> PROBLEM
Please copy each line of the listing that includes the string "section".
---------- INPUT MATERIAL ----------
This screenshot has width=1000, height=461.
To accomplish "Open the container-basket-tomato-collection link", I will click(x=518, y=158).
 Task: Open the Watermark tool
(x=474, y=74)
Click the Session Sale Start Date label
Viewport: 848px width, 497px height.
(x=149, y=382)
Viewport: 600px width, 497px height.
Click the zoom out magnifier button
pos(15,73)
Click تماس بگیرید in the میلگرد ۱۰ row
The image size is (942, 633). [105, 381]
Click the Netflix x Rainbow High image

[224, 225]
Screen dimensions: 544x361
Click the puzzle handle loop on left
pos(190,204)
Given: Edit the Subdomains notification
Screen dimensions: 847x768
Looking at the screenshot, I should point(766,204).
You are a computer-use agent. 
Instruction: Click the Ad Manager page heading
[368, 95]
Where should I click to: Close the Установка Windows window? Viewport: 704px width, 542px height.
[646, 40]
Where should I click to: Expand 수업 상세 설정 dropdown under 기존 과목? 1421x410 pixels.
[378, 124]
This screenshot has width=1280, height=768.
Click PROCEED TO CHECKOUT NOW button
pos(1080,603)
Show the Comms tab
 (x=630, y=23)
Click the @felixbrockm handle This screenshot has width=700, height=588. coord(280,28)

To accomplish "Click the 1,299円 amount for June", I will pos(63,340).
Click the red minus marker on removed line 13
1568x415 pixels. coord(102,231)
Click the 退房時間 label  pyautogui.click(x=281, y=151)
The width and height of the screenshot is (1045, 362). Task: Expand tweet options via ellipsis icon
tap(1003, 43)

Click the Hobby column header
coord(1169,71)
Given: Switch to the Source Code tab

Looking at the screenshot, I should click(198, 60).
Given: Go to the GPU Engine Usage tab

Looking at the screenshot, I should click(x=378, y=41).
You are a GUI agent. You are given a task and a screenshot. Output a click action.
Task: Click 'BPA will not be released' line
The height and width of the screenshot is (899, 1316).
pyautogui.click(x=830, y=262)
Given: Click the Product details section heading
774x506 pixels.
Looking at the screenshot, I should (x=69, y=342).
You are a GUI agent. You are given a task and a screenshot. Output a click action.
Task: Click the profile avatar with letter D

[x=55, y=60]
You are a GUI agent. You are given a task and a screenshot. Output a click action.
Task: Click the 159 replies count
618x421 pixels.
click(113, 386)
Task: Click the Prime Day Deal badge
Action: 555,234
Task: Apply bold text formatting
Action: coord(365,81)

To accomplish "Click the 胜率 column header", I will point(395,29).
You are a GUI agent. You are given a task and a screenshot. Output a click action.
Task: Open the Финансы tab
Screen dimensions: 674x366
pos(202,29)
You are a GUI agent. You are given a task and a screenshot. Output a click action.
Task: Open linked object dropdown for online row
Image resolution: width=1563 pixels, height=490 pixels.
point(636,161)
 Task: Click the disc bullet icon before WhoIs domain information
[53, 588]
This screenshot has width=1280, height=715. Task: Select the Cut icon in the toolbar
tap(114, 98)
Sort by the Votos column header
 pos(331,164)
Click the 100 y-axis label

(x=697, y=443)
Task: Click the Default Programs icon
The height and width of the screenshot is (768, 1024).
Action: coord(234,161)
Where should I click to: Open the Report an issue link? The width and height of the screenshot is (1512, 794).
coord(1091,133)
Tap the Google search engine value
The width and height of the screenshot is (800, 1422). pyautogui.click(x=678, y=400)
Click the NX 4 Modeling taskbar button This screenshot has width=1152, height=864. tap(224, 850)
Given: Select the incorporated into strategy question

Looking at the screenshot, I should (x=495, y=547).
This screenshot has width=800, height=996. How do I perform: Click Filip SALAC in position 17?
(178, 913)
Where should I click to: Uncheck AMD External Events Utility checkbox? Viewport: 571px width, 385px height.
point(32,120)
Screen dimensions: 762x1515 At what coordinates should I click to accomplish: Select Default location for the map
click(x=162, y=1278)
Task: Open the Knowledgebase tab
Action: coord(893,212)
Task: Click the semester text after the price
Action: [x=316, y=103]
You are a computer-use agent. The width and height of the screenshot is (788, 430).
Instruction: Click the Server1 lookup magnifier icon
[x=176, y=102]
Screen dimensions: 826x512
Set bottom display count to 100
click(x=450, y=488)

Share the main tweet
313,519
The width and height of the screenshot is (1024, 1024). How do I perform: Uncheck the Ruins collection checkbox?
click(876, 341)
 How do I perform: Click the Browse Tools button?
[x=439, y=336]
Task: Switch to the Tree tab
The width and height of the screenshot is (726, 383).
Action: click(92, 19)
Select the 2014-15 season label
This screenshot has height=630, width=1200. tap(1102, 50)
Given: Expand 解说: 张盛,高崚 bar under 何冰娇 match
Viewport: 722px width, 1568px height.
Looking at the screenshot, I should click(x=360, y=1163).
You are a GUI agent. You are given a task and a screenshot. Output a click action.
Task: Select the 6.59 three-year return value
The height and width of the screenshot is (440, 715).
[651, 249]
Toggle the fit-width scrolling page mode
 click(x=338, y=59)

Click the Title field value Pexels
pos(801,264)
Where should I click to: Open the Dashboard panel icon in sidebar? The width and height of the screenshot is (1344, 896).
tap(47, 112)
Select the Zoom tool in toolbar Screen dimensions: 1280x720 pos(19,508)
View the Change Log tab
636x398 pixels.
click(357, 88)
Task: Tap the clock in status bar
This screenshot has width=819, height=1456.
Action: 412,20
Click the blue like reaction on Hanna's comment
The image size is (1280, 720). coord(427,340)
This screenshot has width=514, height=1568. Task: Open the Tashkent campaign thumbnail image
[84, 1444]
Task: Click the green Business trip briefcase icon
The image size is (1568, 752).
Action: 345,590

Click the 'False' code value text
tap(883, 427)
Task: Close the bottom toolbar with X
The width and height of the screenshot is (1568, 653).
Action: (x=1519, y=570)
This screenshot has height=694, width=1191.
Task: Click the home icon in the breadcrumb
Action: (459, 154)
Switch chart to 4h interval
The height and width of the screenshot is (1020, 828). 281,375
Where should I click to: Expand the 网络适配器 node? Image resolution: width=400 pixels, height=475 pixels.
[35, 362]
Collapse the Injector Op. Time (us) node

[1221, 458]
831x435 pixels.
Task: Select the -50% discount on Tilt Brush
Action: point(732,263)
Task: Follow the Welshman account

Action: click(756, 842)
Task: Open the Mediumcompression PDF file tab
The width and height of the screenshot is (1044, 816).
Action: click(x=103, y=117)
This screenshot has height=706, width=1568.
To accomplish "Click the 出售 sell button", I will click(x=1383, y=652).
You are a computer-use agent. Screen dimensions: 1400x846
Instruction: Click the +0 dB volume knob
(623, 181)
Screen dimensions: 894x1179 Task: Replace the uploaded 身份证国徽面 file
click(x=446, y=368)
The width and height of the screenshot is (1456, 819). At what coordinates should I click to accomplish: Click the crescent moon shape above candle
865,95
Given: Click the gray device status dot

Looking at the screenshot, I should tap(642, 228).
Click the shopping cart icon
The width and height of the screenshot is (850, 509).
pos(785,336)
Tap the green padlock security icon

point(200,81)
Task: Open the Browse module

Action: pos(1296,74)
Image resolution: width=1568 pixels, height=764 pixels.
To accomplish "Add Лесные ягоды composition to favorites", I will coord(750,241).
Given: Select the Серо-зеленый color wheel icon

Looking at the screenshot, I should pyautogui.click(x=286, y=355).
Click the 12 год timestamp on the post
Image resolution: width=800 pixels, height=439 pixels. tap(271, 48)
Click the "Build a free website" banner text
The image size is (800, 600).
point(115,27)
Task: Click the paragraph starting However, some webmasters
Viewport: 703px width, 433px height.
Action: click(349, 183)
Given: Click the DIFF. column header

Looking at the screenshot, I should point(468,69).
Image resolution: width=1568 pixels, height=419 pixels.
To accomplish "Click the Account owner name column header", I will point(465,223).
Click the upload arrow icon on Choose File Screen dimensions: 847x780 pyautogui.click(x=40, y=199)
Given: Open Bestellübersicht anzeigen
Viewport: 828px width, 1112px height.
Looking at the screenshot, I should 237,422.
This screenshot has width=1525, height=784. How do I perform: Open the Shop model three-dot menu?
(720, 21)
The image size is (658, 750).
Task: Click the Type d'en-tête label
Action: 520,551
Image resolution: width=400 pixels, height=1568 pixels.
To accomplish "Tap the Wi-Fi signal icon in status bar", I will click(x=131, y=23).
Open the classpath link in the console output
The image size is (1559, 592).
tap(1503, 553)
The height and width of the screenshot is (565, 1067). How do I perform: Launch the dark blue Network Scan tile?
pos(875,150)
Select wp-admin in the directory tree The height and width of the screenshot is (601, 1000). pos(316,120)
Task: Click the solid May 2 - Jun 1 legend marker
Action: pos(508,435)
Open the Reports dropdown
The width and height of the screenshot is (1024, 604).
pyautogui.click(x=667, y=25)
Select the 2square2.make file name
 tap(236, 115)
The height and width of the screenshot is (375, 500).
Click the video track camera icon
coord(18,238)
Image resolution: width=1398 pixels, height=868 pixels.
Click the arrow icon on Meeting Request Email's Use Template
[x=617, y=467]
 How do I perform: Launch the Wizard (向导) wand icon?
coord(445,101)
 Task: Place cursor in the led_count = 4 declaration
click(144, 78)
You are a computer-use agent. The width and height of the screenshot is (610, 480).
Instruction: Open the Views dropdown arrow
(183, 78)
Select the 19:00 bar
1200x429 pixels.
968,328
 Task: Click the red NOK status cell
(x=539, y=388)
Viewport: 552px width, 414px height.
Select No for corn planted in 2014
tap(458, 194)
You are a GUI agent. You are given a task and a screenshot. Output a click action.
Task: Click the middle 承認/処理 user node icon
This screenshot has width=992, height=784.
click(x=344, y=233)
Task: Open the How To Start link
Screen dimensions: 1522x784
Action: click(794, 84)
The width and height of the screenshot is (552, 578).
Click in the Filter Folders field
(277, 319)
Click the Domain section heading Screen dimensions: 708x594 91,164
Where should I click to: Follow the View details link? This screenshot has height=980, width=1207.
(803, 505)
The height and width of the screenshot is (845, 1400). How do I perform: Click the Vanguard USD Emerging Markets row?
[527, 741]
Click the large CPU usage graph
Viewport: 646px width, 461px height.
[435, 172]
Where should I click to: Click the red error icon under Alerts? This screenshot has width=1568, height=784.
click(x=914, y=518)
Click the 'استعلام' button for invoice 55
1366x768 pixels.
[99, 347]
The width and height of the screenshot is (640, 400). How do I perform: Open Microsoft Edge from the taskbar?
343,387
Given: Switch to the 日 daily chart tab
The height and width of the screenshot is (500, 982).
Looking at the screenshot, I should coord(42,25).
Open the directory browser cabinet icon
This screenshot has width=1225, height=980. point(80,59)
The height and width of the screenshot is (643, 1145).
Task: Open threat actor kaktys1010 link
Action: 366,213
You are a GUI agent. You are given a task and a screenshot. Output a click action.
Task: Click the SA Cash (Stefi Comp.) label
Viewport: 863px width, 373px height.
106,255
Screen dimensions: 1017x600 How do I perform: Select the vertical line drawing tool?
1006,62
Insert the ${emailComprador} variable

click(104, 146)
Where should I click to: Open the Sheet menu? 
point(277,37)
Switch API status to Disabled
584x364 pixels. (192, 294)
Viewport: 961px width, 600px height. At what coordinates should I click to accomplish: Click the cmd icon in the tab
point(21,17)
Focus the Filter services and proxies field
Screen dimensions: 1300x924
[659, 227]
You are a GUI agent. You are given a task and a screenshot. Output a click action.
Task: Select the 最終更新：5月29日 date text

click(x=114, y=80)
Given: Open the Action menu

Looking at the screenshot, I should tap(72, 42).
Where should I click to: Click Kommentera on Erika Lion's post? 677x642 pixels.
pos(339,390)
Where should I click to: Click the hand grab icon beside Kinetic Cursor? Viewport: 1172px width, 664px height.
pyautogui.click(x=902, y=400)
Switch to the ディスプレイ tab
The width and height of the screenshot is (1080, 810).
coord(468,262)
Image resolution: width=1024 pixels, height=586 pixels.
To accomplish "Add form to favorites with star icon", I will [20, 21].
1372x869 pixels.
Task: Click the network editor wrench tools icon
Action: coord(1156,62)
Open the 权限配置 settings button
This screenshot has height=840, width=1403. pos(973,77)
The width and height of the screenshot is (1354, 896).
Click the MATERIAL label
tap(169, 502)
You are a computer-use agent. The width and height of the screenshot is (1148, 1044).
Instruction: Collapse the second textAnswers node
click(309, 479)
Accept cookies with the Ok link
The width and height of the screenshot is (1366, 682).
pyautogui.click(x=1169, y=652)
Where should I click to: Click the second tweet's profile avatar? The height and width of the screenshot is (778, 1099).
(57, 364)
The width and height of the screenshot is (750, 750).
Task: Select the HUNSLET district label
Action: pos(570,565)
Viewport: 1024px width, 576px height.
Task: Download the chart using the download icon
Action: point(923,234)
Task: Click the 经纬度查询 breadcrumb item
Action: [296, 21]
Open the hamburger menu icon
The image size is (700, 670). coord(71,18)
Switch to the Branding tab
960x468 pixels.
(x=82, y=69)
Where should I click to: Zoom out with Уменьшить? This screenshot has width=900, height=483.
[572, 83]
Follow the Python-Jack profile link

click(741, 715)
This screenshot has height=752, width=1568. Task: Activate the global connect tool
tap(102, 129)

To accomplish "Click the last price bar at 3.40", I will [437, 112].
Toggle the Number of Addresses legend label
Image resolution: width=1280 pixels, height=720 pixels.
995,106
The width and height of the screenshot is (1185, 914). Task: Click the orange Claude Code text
----------
> EXERCISE RESPONSE
Given: Click the Product details section heading
Click the Domain section heading Screen dimensions: 708x594 91,164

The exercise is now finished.